# Gears for my goat



## Kirk rubin (Feb 24, 2009)

I'm not sure as to what ratio gearing I should get for my gto, I have light mods like k&n intake, and bobcat tune with spintech exhaust. I would like a better launch off the line and I would like a nice bark into second. I only drive on weekends and I would need to be able to comfortably cruise at 60 to 75 mph on the way to the beach, I heard 3.91s might be a good bet, but if anyone has suggestions I would greatly appreciate it. (what gears does the car have stock?) 2006 gto 6.0....


----------



## B-ville Goat (Oct 5, 2008)

Not a lot of choices. Most guys use 3.90's and love them. That should be a nice all around gear. Not sure if there are any other ratios but I haven't really heard of any others.


----------



## Kirk rubin (Feb 24, 2009)

Can I expect much difference in my ride with 3.90s, or should I look to modify elsewhere for added power(torque)?


----------



## svede1212 (Nov 1, 2005)

it depends on your tranny what gears to get because of their different ratios. 3.73s work best for A4s and 3.91s work best for M6s. i have a M6 with 3.91s they make my car feel like it's lost 500# and gets into the power band a lot quicker. one of the best mods you can do to all but boosted/very high HP cars


----------



## LOWET (Oct 21, 2007)

svede1212 said:


> it depends on your tranny what gears to get because of their different ratios. 3.73s work best for A4s and 3.91s work best for M6s. i have a M6 with 3.91s they make my car feel like it's lost 500# and gets into the power band a lot quicker. one of the best mods you can do to all but boosted/very high HP cars




You are correct my friend.
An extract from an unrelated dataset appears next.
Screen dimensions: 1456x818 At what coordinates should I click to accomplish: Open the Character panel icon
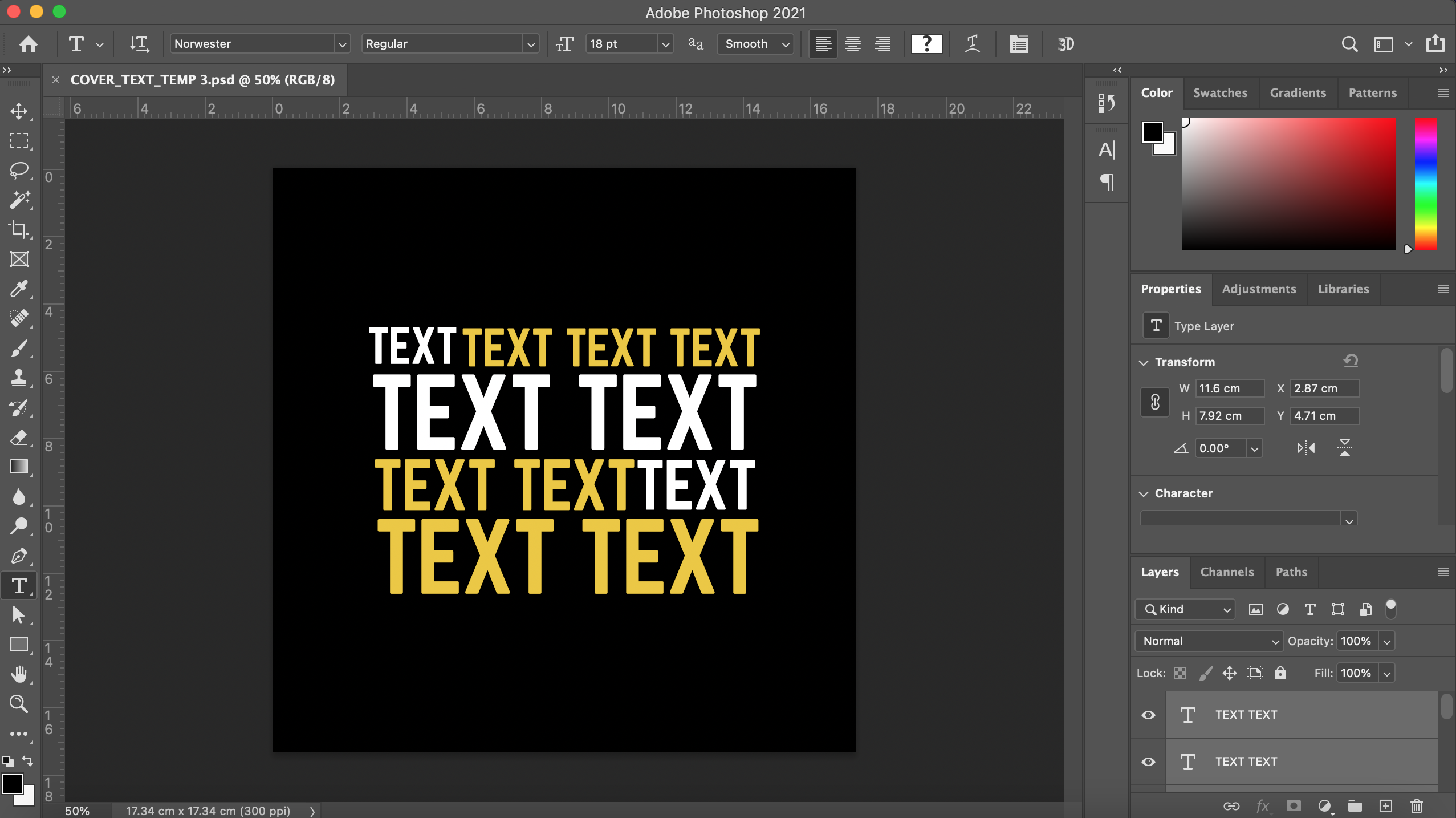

All depends on your trans. My car is a Stalled A/4 with stock gearing and it does a great job of hitting the power band quickly but a change of gears would give it a boost.
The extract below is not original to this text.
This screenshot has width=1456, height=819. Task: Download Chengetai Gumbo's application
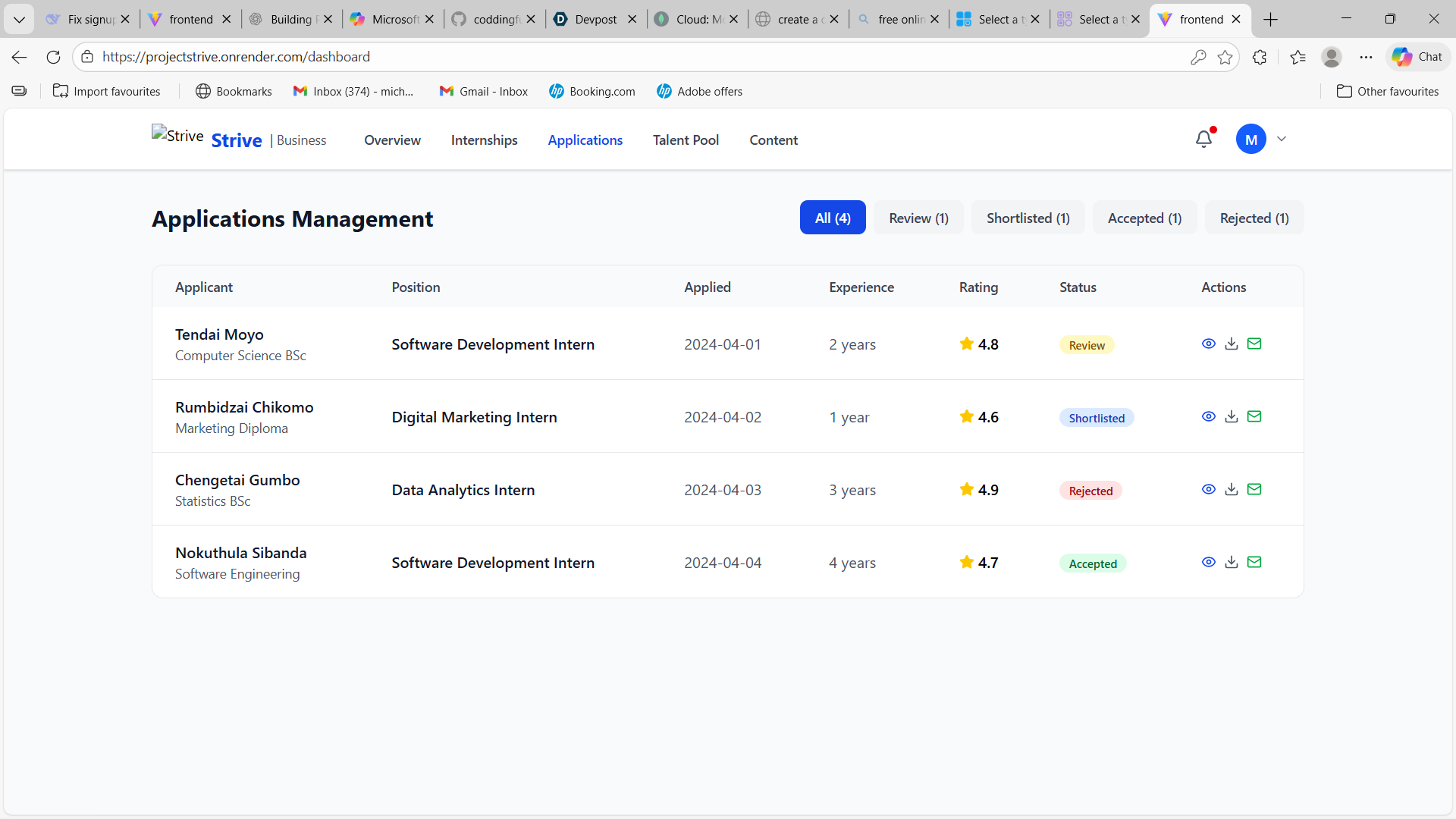tap(1232, 489)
Speaking of Boost. I am doing F.I. on my car shortly. Going with a Procharger


----------



## svede1212 (Nov 1, 2005)

LOWET said:


> You are correct my friend. All depends on your trans. My car is a Stalled A/4 with stock gearing and it does a great job of hitting the power band quickly but a change of gears would give it a boost.
> 
> Speaking of Boost. I am doing F.I. on my car shortly. Going with a Procharger


i got a fantastic deal on my gears because the old owner went to F.I. we swapped pigs and $350 and i had 3.91s. when he hit in the upper 120s with a M6 in the 1/4 he had to shift to fifth so he went back to stock 3.46s


----------



## LOWET (Oct 21, 2007)

svede1212 said:


> i got a fantastic deal on my gears because the old owner went to F.I. we swapped pigs and $350 and i had 3.91s. when he hit in the upper 120s with a M6 in the 1/4 he have to shift to fifth so he went back to stock 3.43s




I think my car will be fine with a Procharger and stock gearing. I don't race my car so having a stalled trans and F.I. should make for a fun ride. Also going to swap out my trans . Getting a Stage V Trans from RPM. My stock trans is showing signs of weakness with the power I currently have


----------